=== Problem ===
Retype each line of the data below exactly, beginning with the first and ending with the one that contains "Octobre rose : du". Pictures do not belong in the copy.
::: The input :::
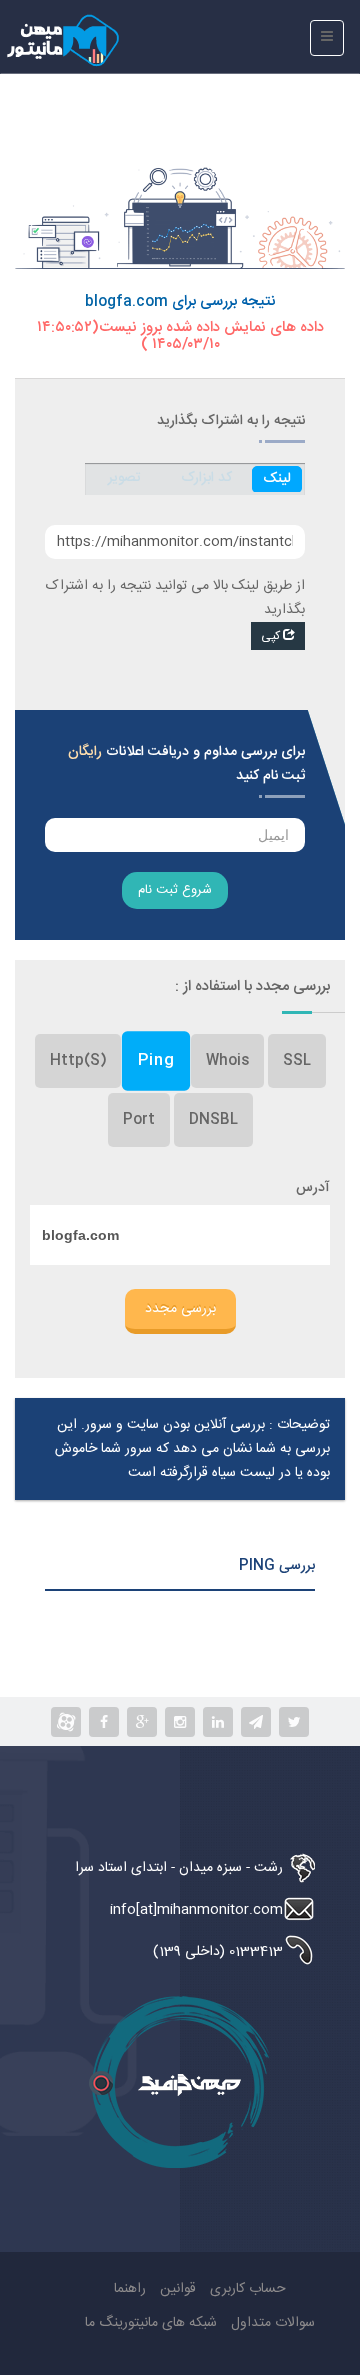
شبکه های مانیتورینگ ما (151, 2323)
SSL (297, 1061)
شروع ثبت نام (175, 890)
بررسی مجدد (180, 1309)
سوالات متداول (273, 2323)
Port (139, 1120)
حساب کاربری (248, 2289)
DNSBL (213, 1120)
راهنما (130, 2289)
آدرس (313, 1188)
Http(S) (78, 1061)
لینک (277, 479)
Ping (155, 1060)
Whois (227, 1061)
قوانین (178, 2289)
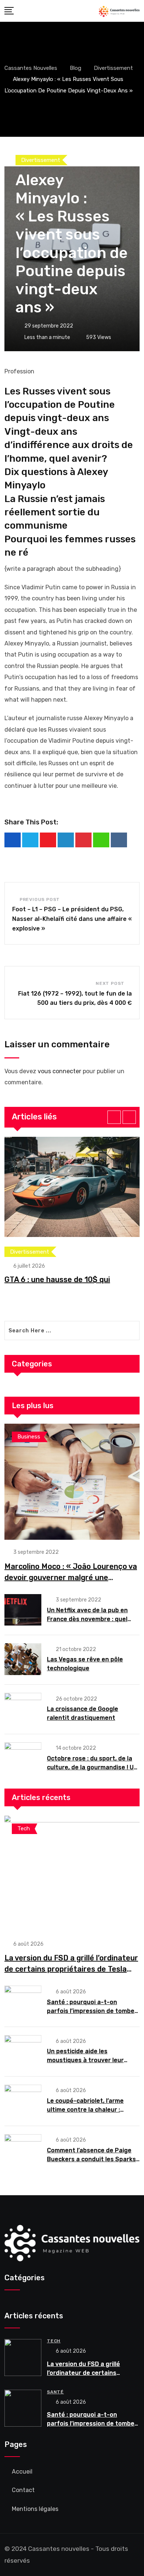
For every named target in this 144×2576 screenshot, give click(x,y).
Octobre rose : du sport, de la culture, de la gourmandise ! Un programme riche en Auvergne (92, 1767)
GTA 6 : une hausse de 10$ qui (57, 1279)
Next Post (110, 983)
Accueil (22, 2471)
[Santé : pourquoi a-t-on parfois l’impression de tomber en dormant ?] (22, 2001)
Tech (54, 2340)
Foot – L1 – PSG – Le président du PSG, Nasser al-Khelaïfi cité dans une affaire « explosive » (72, 919)
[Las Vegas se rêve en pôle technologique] (22, 1659)
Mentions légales (35, 2508)
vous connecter (59, 1071)
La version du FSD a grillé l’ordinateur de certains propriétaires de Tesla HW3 (71, 1968)
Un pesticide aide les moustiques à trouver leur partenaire (85, 2060)
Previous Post (40, 899)
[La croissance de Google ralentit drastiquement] (22, 1709)
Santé (55, 2391)
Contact (23, 2490)
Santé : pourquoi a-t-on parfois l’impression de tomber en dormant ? (92, 2011)
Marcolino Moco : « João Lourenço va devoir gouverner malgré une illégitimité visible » (70, 1577)
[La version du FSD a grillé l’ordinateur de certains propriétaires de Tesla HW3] (72, 1874)
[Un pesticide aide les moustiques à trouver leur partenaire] (22, 2051)
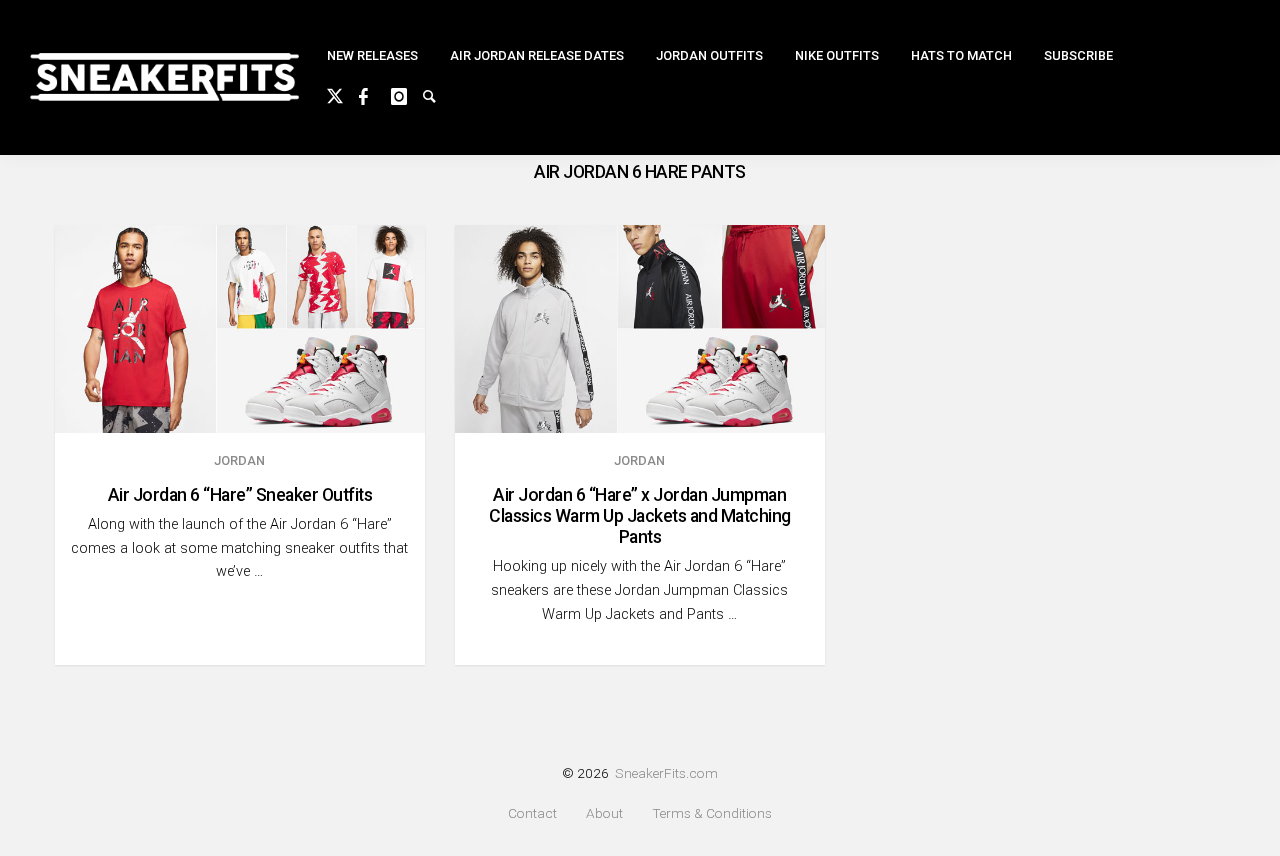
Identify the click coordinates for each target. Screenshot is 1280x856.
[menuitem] (372, 56)
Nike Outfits (837, 55)
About (604, 813)
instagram (407, 94)
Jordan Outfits (709, 55)
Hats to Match (961, 55)
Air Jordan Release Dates (537, 55)
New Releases (372, 55)
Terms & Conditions (712, 813)
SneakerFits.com (666, 773)
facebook (375, 94)
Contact (532, 813)
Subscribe (1078, 55)
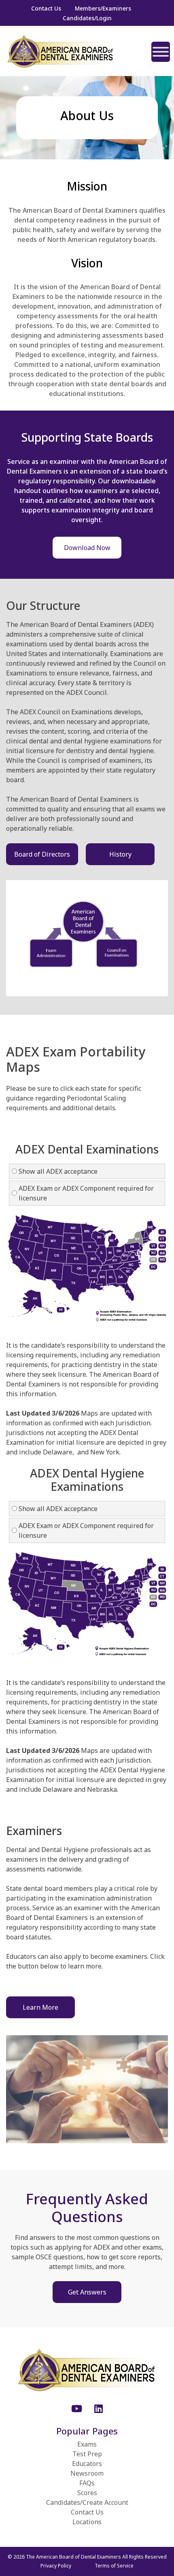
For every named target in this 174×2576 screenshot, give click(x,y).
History (120, 854)
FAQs (87, 2483)
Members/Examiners (103, 8)
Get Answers (87, 2292)
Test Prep (87, 2453)
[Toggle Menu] (161, 52)
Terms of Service (114, 2565)
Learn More (40, 2007)
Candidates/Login (87, 18)
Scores (87, 2492)
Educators (87, 2463)
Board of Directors (42, 854)
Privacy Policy (55, 2565)
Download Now (87, 547)
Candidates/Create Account (87, 2502)
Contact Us (46, 8)
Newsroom (87, 2473)
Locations (87, 2521)
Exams (87, 2444)
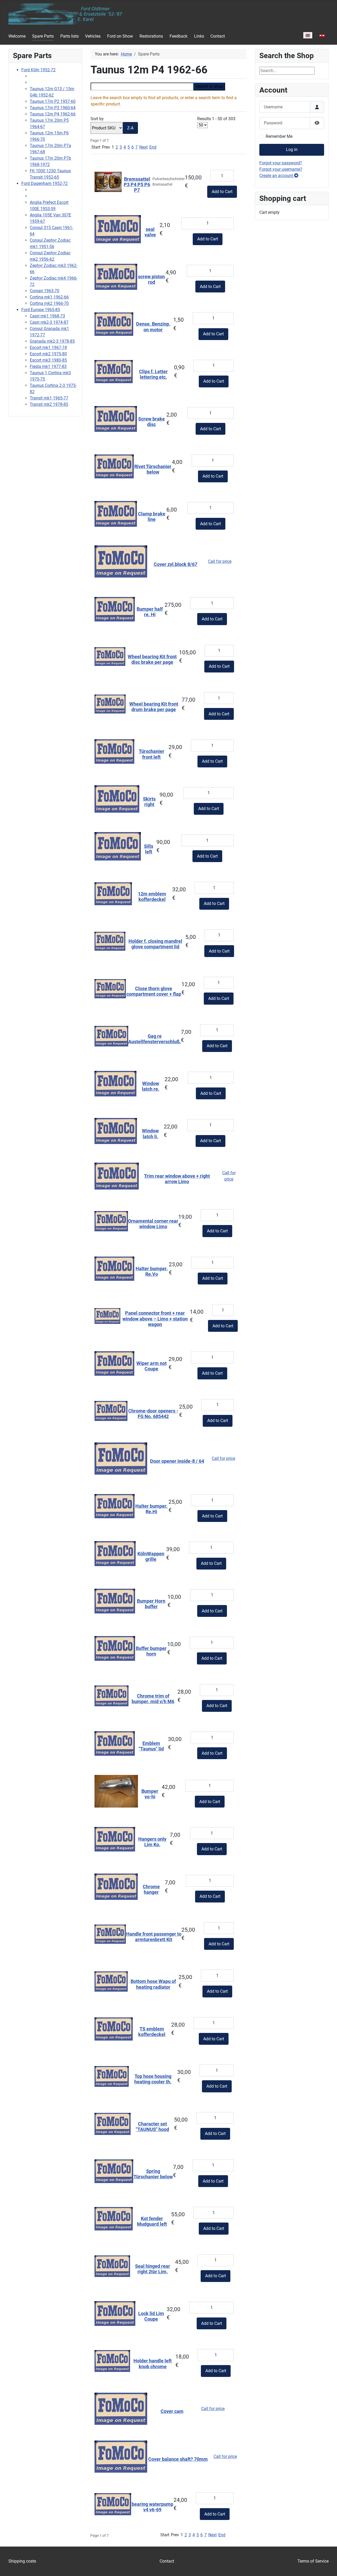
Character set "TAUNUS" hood (152, 2126)
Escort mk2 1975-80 (48, 353)
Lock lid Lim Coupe (151, 2316)
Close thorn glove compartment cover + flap (153, 991)
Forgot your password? (280, 162)
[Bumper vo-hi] (116, 1791)
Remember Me (279, 136)
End (152, 147)
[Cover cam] (121, 2408)
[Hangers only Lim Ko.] (115, 1838)
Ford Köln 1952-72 (38, 69)
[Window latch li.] (116, 1130)
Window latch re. (150, 1086)
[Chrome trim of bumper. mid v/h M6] (111, 1695)
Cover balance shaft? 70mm (178, 2459)
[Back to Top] (328, 2566)
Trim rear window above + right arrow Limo (177, 1178)
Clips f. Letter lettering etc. (153, 374)
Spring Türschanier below (153, 2174)
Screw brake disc (151, 421)
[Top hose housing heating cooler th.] (112, 2076)
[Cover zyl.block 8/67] (121, 561)
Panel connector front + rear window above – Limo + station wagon (155, 1318)
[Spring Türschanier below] (114, 2170)
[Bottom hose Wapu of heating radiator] (111, 1981)
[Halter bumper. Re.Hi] (115, 1505)
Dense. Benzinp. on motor (153, 326)
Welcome (17, 36)
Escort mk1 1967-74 (48, 347)
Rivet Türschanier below (152, 469)
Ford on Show (120, 36)
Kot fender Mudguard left (152, 2221)
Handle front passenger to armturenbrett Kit (153, 1936)
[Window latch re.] (115, 1083)
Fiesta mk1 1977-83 (48, 366)
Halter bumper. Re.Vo (152, 1271)
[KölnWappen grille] (115, 1553)
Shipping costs (22, 2561)
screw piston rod (151, 279)
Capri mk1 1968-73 (47, 315)
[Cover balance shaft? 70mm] (121, 2456)
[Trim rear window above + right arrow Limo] (117, 1175)
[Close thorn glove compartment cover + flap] (110, 988)
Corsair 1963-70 (44, 290)
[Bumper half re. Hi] (115, 608)
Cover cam (172, 2411)
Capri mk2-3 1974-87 (49, 322)
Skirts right (149, 801)
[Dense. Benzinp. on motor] (114, 323)
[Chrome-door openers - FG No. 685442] (111, 1410)
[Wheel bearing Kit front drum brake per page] (110, 703)
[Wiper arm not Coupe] (114, 1363)
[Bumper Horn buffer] (115, 1600)
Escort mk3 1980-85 (48, 360)
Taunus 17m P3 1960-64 (53, 107)
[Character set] (113, 2123)
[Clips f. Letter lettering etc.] (114, 371)
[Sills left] (118, 845)
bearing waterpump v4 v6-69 (152, 2507)
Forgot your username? (280, 169)
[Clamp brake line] (116, 513)
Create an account (276, 175)
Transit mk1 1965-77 (49, 398)
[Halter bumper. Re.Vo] (114, 1268)
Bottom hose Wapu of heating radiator (153, 1984)
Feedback (178, 36)
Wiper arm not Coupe (151, 1366)
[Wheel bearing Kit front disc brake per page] (110, 656)
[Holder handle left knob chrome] (112, 2360)
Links (199, 36)
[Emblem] (115, 1742)
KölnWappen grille (150, 1556)
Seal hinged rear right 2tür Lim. (152, 2269)
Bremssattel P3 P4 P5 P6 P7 (137, 184)
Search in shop (209, 86)
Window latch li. (150, 1133)
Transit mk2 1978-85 (49, 404)
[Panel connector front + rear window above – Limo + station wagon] (107, 1315)
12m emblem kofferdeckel (152, 896)
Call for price (219, 561)
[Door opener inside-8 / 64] (121, 1458)
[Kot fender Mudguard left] (114, 2218)
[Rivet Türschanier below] (114, 466)
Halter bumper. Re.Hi (151, 1509)
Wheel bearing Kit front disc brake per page (152, 659)
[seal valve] (118, 228)
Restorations (151, 36)
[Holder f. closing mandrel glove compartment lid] (110, 940)
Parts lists (69, 36)
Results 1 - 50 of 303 (216, 118)
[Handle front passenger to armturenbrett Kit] (110, 1933)
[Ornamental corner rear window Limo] (111, 1220)
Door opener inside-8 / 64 (177, 1461)
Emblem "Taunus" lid (151, 1746)
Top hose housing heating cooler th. (152, 2079)
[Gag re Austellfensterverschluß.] (111, 1035)
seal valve (150, 232)
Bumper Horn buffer (151, 1603)
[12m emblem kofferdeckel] (113, 893)
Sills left (148, 849)
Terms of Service (313, 2561)
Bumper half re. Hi (150, 611)
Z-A (130, 127)
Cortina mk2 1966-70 (49, 303)
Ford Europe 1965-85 (40, 309)
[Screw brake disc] (116, 418)
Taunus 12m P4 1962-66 (53, 114)
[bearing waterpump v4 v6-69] (113, 2503)
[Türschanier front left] (114, 751)
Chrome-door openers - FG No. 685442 (153, 1413)
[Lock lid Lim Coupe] (115, 2313)
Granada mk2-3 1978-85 (52, 341)
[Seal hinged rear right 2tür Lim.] (112, 2265)
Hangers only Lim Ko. (152, 1841)
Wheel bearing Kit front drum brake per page (153, 706)
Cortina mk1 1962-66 (49, 297)
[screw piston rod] (116, 276)
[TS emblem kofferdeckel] (114, 2028)
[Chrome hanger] (116, 1886)
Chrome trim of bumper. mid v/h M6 (153, 1698)
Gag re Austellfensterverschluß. (154, 1039)
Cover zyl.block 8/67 (175, 564)
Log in (292, 149)
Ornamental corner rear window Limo (153, 1223)
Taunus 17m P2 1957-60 (53, 101)
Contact (217, 36)
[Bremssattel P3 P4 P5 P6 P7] (108, 181)
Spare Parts (43, 36)
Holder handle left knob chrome (152, 2363)
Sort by (112, 123)
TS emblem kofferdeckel (151, 2031)
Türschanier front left (151, 754)
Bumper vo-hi (149, 1794)
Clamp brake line (151, 516)
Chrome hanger (151, 1889)
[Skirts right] (117, 798)
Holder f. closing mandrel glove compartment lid (155, 944)
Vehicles (93, 36)
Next (143, 147)
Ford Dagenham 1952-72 (44, 183)
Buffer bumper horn (151, 1651)
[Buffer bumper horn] (115, 1648)
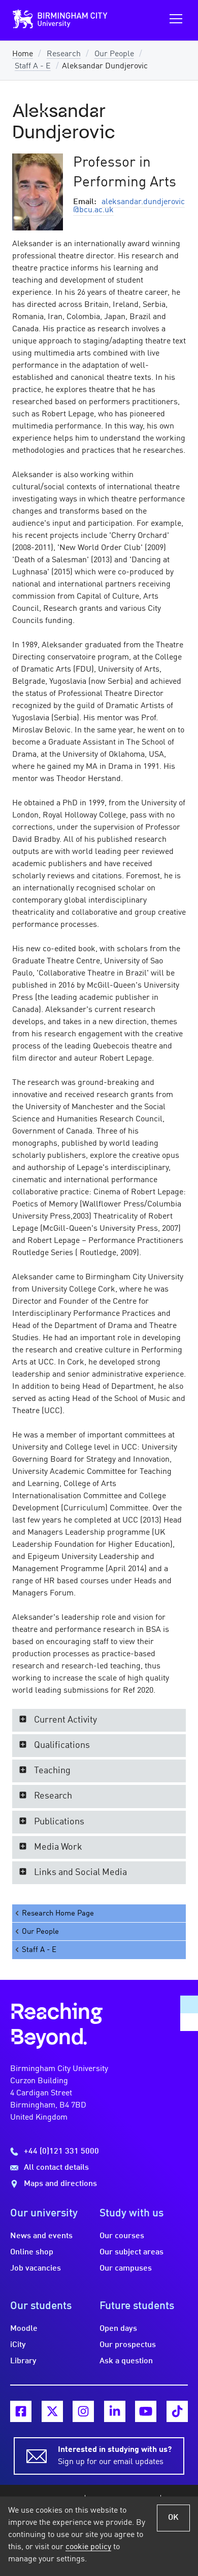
:::
=== Solution to this exercise ===
شبکه های مانیتورینگ ما (151, 2323)
SSL (297, 1061)
شروع ثبت نام (175, 890)
بررسی مجدد (180, 1309)
سوالات متداول (273, 2323)
Port (139, 1120)
حساب کاربری (248, 2289)
DNSBL (213, 1120)
راهنما (130, 2289)
آدرس (313, 1188)
Http(S) (78, 1061)
لینک (277, 479)
Ping (155, 1060)
Whois (227, 1061)
قوانین (178, 2289)
For every named target in this 144×2576 screenshot, give click(x,y).
Octobre rose : du sport, de la culture, de la gourmandise ! Un programme riche en Auvergne (92, 1767)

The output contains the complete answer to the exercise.